Multimodal Perception and Interaction with Transformers

Tutorial Presented at ACAI 2021

Berlin, the 11 October 2021

Transformers and self-attention, have become the dominant approach for natural language processing with systems such as Bert and GPT-3 rapidly displacing more established RNN and CNN structures. Recent results have shown that transformers are well suited for multi-modal perception and multi-modal interaction.
In this advanced tutorial we review the emergence of attention for bilingual language models, and show how this led to the transformer architecture composed of stacked encoder and decoder layers using multi-headed attention. We discuss techniques for token and position embeddings for natural language, and show how these can be trained using a masked language model. We describe how this approach can be extended to multiple modalities by concatenating encodings of modalities and discuss problems and approaches for adapting transforms for use with computer vision and spoken language interaction. We conclude with a review of current research challenges, performance evaluation metrics and benchmark data sets, followed by a discussion of potential applications such as multimodal sentiment analysis, affective interaction, and narrative description of activities.

Course Notes:

Introduction (James Crowley)
Transformers for Natural Language Processing (Francois Yvon) (Recording of Lecture)
Transformers For Spoken Language Processing (Marc Evrard)
Transformers for Computer Vision (Camille Guinaudeau)
Benchmarks Data and Research Challenges (James Crowley)
Tools for Research on Multimodal Perception and Interaction with Transformers (James Crowley)

Information about the Instructors

Francois Yvon is a senior researcher in the Spoken Language Processing Group of the CNRS LISN Laboratory (Laboratoire Interdisciplinaire des Sciences du Numérique) at the Univ. Paris Saclay. He currently focuses mainly machine translation using statistical and neural methods and more generally on machine learning applied to both written and vocal multilingual language data.
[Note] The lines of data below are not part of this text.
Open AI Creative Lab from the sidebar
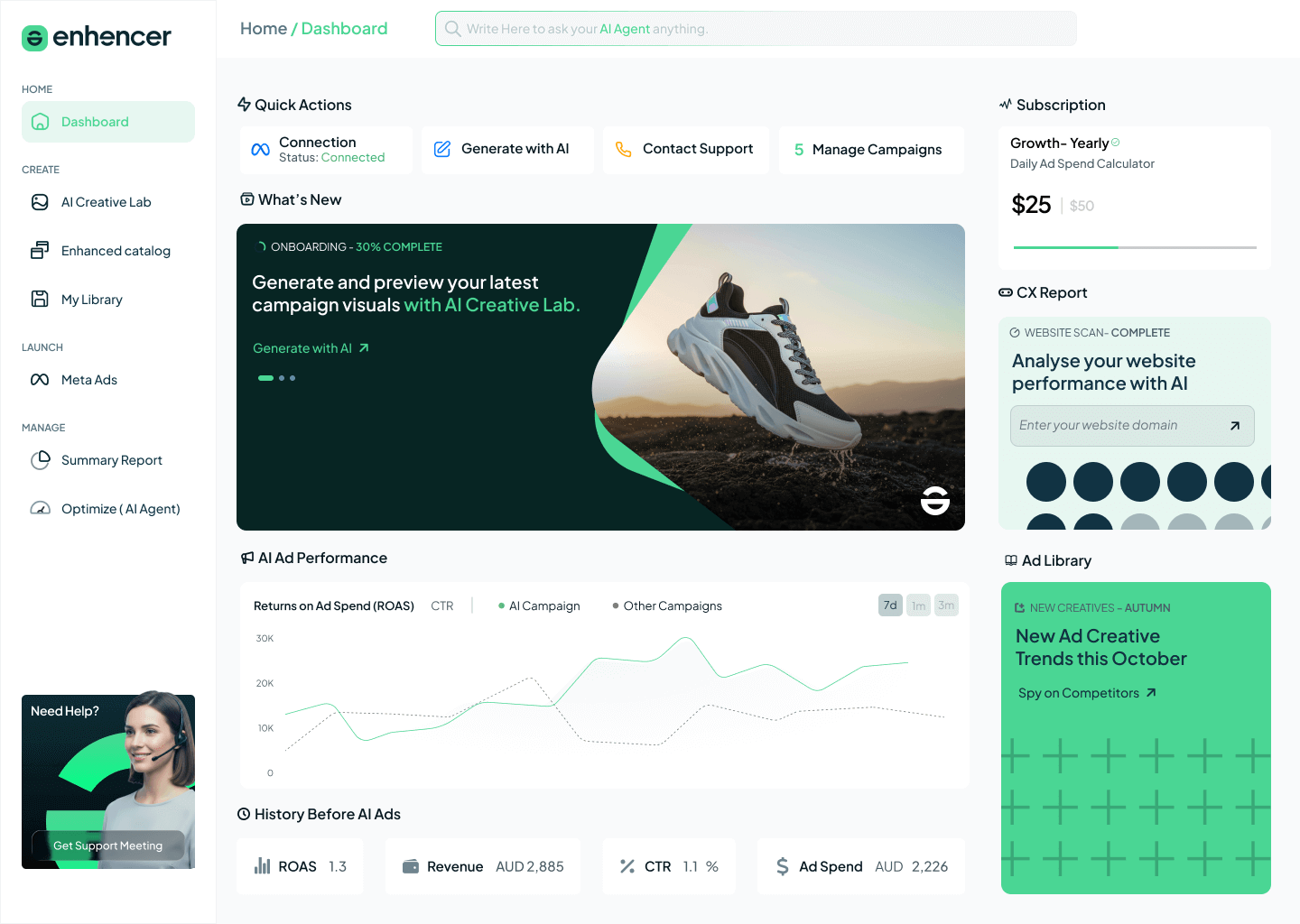The image size is (1300, 924). point(106,202)
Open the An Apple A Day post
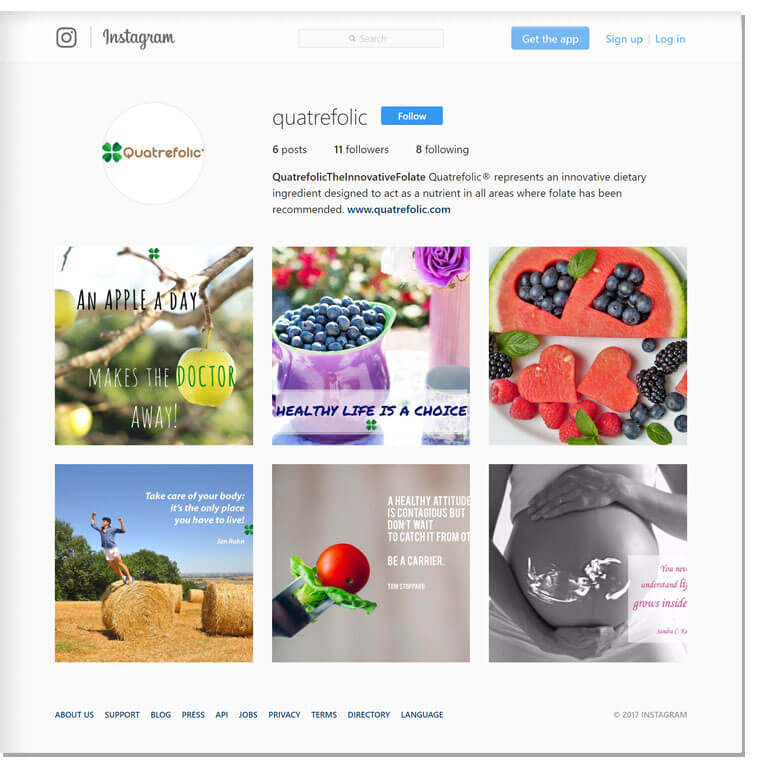Image resolution: width=757 pixels, height=768 pixels. [154, 346]
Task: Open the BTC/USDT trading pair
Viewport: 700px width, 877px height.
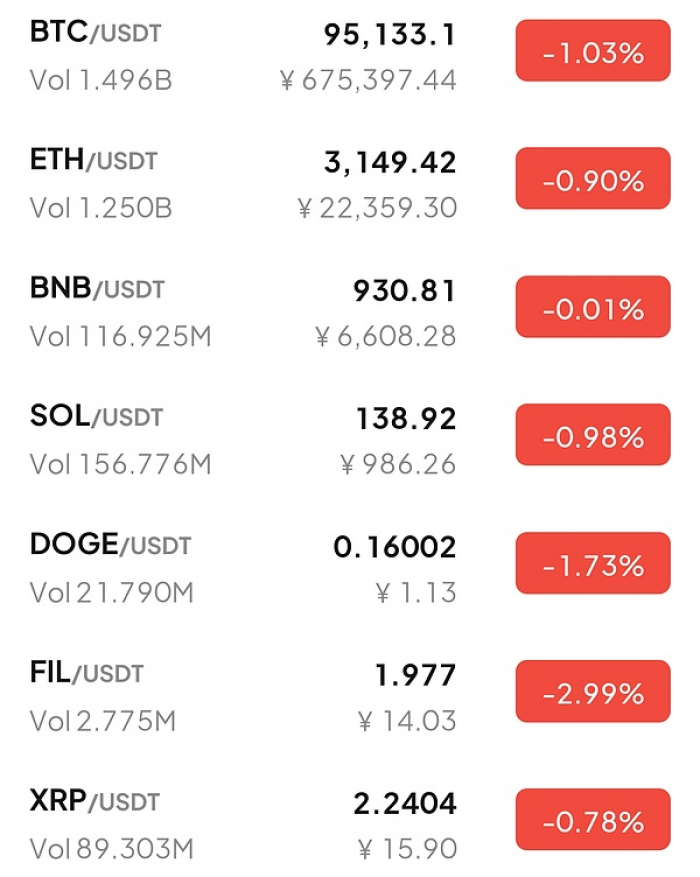Action: [x=95, y=33]
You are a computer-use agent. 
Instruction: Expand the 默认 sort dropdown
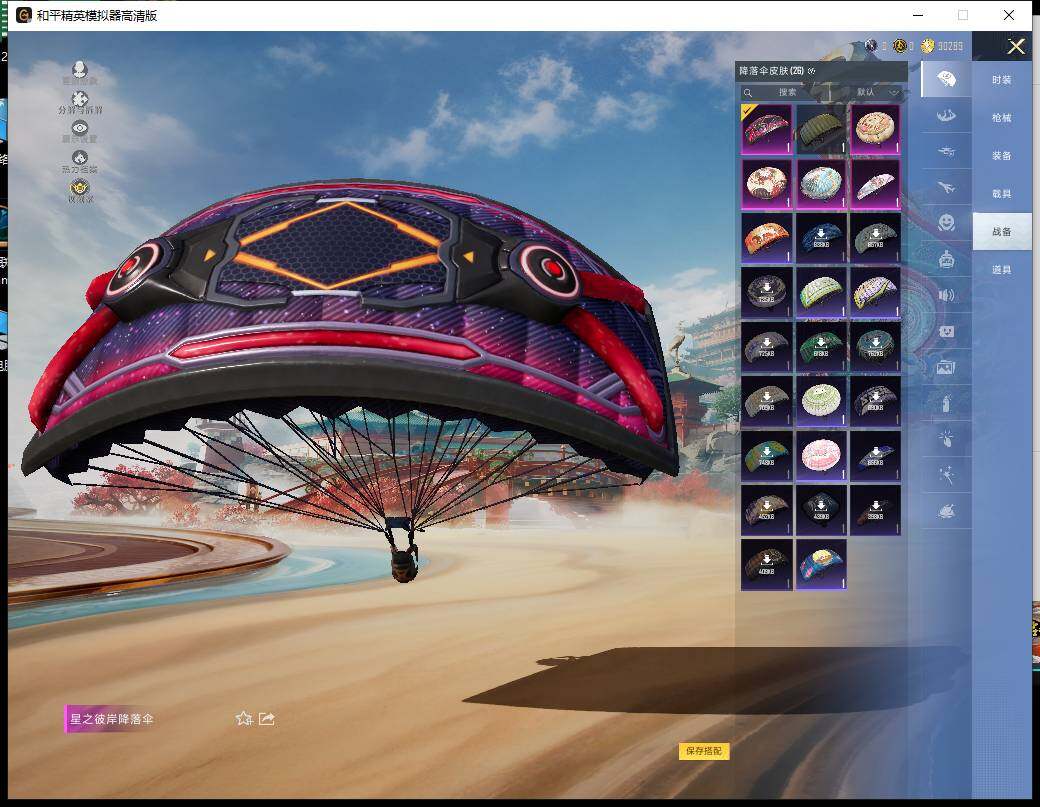(878, 92)
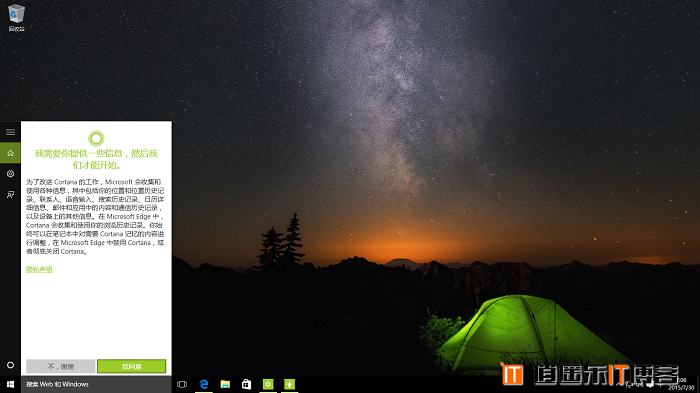Viewport: 700px width, 393px height.
Task: Open the Cortana Feedback sidebar icon
Action: coord(10,195)
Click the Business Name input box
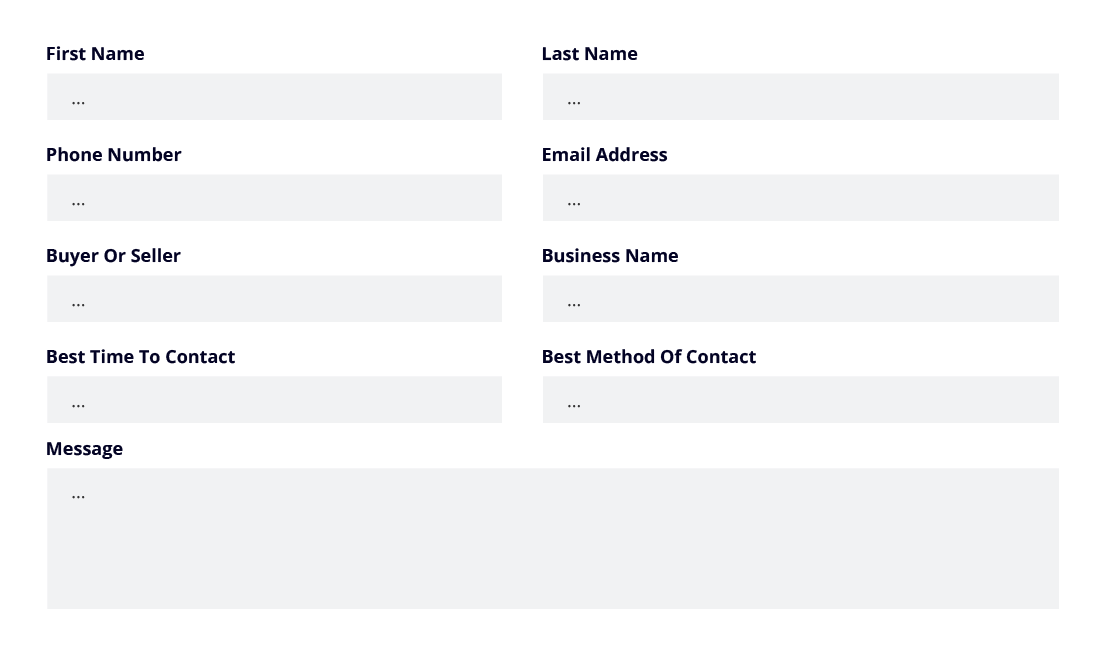The height and width of the screenshot is (645, 1111). [800, 299]
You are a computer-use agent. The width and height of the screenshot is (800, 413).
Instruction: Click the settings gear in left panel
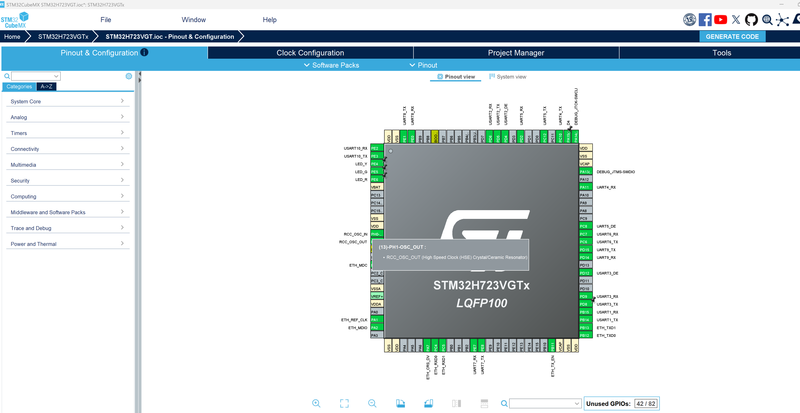point(129,76)
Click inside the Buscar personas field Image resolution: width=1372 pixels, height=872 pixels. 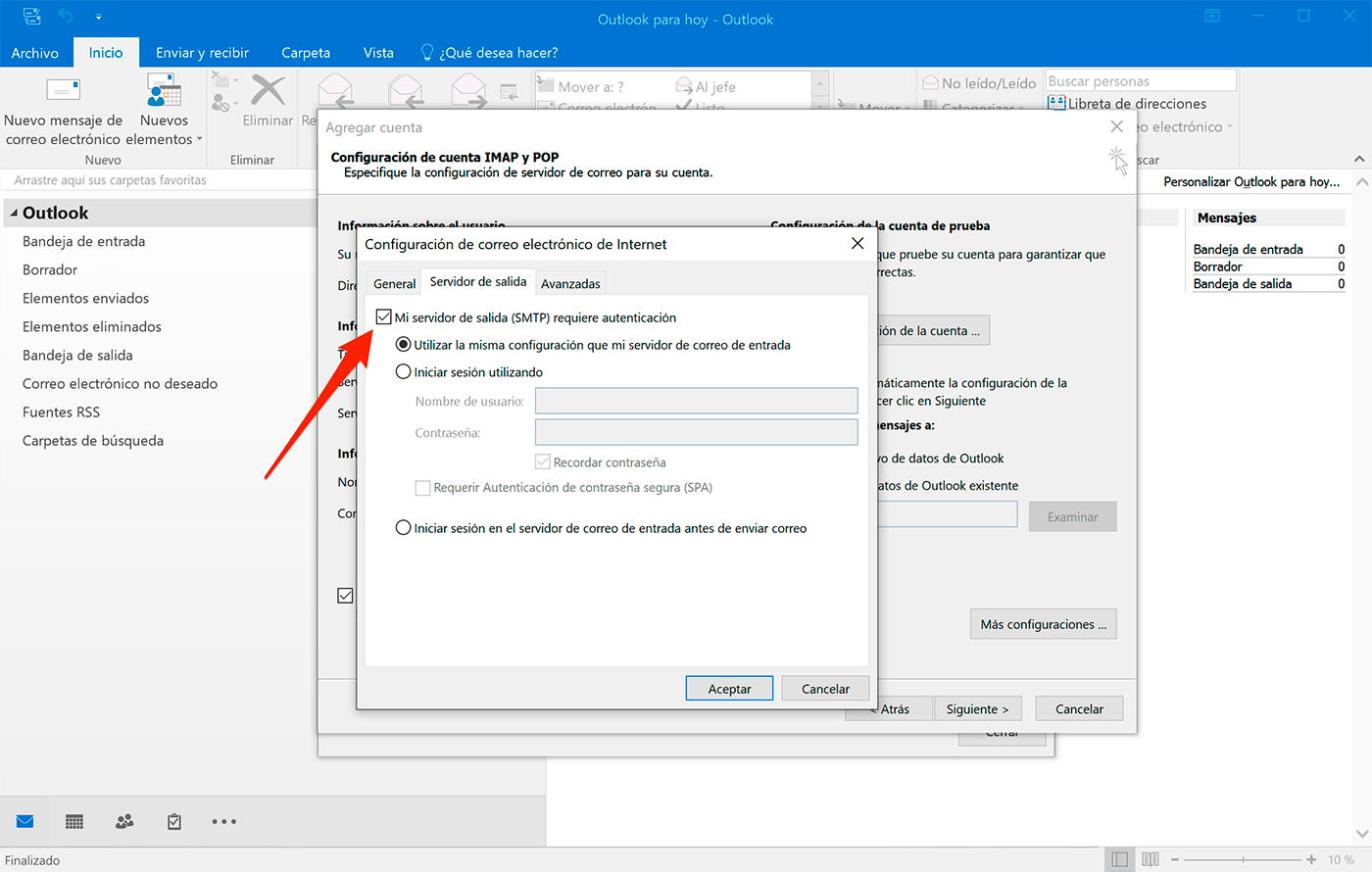pos(1137,79)
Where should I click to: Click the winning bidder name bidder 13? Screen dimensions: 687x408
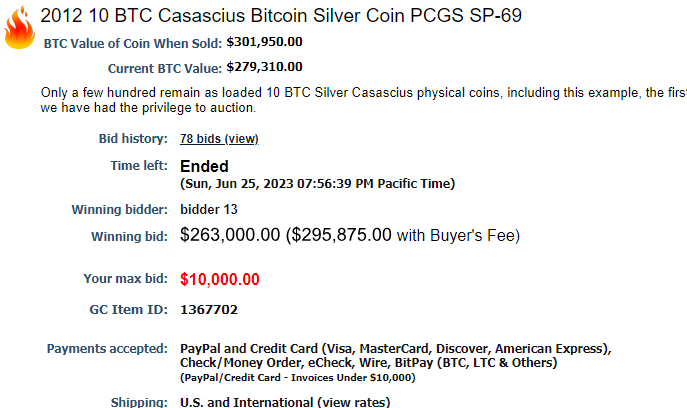click(209, 209)
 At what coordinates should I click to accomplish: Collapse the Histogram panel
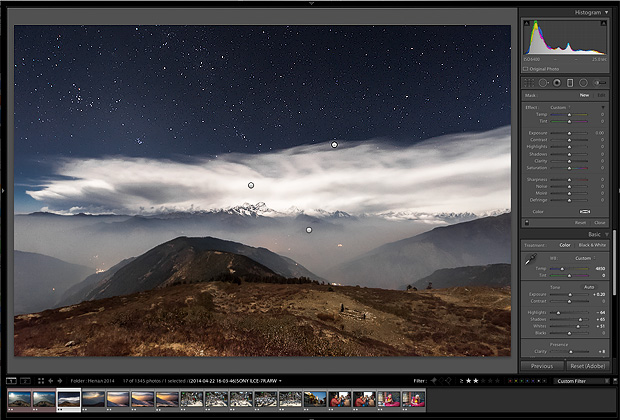606,12
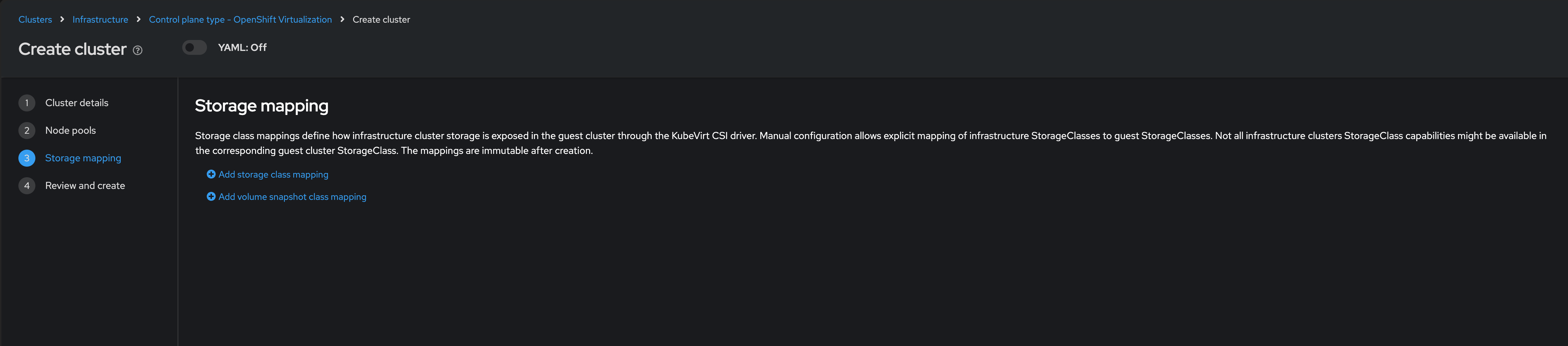Select the Storage mapping wizard step label
Image resolution: width=1568 pixels, height=346 pixels.
(83, 158)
Marc Evrard is a junior professor (Maitre de Conference) at Univ. Paris Saclay and works as a researcher at the Spoken Language Processing Group of the CNRS LISN Laboratory (Laboratoire Interdisciplinaire des Sciences du Numérique). He received his doctorate in Computer Science from the Univ. Paris-Sud (now Univ. Paris Saclay) in 2015, with a thesis on Expressive Text-to-Speech Synthesis. His research focuses on speech processing and natural language processing in the context of digital humanities.

Camille Guinaudeau is a junior professor (Maitre de Conference) at Université Paris Saclay. She works as a researcher at the CNRS LISN Laboratory (Laboratoire Interdisciplinaire des Sciences du Numérique) at the Univ. Paris Saclay in the Spoken Language Processing group. She received her doctorate in 2011 with a thesis on the automatic structuring of TV streams. Her current research concerns spoken language processing, information retrieval and the structure of multimedia documents.

James L. Crowley is a Professor Emeritus of the Institut Polytechnique de Grenoble (Grenoble INP). Prior to October 2021, he taught courses in Computer Vision, Machine Learning and Intelligent Systems, and directed the Pervasive Interaction research team at INRIA Grenoble Research Center. In 2019 he was appointed to the chair of Collaborative Intelligent Systems, at the Univ. Grenoble Alpes Multidisciplinary AI Institute (Miai) where he remains active in research on Artificial Intelligence and Multimodal Human-Computer Interaction. His current research combines multi-modal perception with cognitive modeling to explore new forms of interaction with intelligent systems using multimodal Transformers trained with self-supervised learning.